EXERCISE DATA –
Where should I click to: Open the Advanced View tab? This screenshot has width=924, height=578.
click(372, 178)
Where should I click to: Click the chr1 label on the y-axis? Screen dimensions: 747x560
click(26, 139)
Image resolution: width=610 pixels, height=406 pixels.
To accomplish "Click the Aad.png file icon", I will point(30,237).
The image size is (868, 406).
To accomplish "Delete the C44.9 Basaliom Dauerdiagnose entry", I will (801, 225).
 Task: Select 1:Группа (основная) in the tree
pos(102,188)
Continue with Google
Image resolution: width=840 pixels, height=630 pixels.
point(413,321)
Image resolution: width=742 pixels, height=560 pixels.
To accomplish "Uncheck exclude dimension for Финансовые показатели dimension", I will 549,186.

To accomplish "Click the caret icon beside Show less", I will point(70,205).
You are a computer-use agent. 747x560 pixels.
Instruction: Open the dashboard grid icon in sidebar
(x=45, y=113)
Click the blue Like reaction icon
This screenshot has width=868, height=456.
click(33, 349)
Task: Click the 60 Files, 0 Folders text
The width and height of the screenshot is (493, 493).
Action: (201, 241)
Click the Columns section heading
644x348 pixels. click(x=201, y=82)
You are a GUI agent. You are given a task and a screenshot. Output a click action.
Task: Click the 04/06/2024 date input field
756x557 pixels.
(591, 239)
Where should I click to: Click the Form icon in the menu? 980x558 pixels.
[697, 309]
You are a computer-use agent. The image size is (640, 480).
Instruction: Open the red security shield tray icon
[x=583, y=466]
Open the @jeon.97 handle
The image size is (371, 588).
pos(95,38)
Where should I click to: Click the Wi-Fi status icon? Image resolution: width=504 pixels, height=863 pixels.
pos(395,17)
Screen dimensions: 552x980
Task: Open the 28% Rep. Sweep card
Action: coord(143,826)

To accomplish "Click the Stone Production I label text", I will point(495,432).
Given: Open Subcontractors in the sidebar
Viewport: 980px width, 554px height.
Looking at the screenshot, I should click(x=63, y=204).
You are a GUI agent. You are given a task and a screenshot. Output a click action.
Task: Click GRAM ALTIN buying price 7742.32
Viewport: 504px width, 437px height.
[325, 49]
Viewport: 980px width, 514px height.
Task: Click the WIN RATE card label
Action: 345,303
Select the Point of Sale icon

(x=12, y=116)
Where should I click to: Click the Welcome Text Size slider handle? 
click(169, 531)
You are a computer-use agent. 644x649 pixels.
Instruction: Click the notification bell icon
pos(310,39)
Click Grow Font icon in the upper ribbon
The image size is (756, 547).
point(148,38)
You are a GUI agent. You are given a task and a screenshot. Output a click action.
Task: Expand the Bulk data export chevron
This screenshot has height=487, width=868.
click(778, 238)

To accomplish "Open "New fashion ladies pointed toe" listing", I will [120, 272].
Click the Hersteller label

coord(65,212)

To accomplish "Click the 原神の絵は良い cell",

INSTRUCTIONS FOR THE TASK – An exact copy is needed of the lines from the one containing "Instruction: Open the dashboard" through the end of the records.

SOLUTION TO THIS EXERCISE –
Instruction: Open the dashboard grid icon in sidebar
(x=45, y=113)
Click the blue Like reaction icon
This screenshot has width=868, height=456.
click(33, 349)
Task: Click the 60 Files, 0 Folders text
The width and height of the screenshot is (493, 493).
Action: (201, 241)
Click the Columns section heading
644x348 pixels. click(x=201, y=82)
You are a GUI agent. You are given a task and a screenshot. Output a click action.
Task: Click the 04/06/2024 date input field
756x557 pixels.
(591, 239)
Where should I click to: Click the Form icon in the menu? 980x558 pixels.
[697, 309]
You are a computer-use agent. The image size is (640, 480).
Instruction: Open the red security shield tray icon
[x=583, y=466]
Open the @jeon.97 handle
The image size is (371, 588).
pos(95,38)
Where should I click to: Click the Wi-Fi status icon? Image resolution: width=504 pixels, height=863 pixels.
pos(395,17)
Screen dimensions: 552x980
Task: Open the 28% Rep. Sweep card
Action: coord(143,826)

To accomplish "Click the Stone Production I label text", I will point(495,432).
Given: Open Subcontractors in the sidebar
Viewport: 980px width, 554px height.
Looking at the screenshot, I should click(x=63, y=204).
You are a GUI agent. You are given a task and a screenshot. Output a click action.
Task: Click GRAM ALTIN buying price 7742.32
Viewport: 504px width, 437px height.
[325, 49]
Viewport: 980px width, 514px height.
Task: Click the WIN RATE card label
Action: 345,303
Select the Point of Sale icon

(x=12, y=116)
Where should I click to: Click the Welcome Text Size slider handle? 
click(169, 531)
You are a computer-use agent. 644x649 pixels.
Instruction: Click the notification bell icon
pos(310,39)
Click Grow Font icon in the upper ribbon
The image size is (756, 547).
point(148,38)
You are a GUI agent. You are given a task and a screenshot. Output a click action.
Task: Expand the Bulk data export chevron
This screenshot has height=487, width=868.
click(778, 238)

To accomplish "Open "New fashion ladies pointed toe" listing", I will [120, 272].
Click the Hersteller label

coord(65,212)

To accomplish "Click the 原神の絵は良い cell",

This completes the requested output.